A basic linear regression model for predicting movie revenue

Our instructors from Datascope Analytics designed the bootcamp around a number of projects.

In week 2 & 3, we were all let loose on movie revenue data scraped from Box Office Mojo. The major goal was to predict a movie-related value of choice by using a linear regression model, optionally involving logarithmic and/or polynomial terms.

The first days were spent on writing and running the web scraper. I used Beautiful Soup and good old regular expressions to parse and convert the messy Box Office Mojo data into a nice and clean comma-separated file.

The scope of my personal project shrunk as the data came in and the days went by. In the end, after many iterations in IPython, I got to fit a number of multilinear regression models with statsmodels, using sklearn for model evaluation (root-mean-squared error), and the inevitable pyplot for visualization.

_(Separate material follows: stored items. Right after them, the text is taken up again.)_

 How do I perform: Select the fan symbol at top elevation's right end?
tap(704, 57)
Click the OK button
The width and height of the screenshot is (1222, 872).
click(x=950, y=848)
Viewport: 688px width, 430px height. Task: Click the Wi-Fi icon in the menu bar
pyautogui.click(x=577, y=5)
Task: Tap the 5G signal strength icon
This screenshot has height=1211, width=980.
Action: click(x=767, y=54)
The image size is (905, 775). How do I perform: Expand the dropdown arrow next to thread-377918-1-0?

On Friday, the whole class delivered their presentations. My first-ever Keynote presentation was for a ficticious investor known by the name of Dino Brangelino. My conclusion: knowing the box office revenue of the opening weekend -on top of the production budget- reduces total revenue prediction error by 15%.

Presenting performance improvements in linear regression models to the Metis Data Science class

A not-so-random sample of subjects from my fellow students’ talks:

  • how to convince laggards among the actors and actresses to go on Twitter, by predicting how many followers they would have if they did

  • can monthly consumer optimism predict the mutual prevalence of movie genres?

  • does the choice of a distributor help to secure an Oscar nomination?

  • which actor, actress, director or producer is overpaid or underpaid, given the gross revenue of the movies they have contributed to?

  • does the co-featuring network of actors/actresses determine movie revenue?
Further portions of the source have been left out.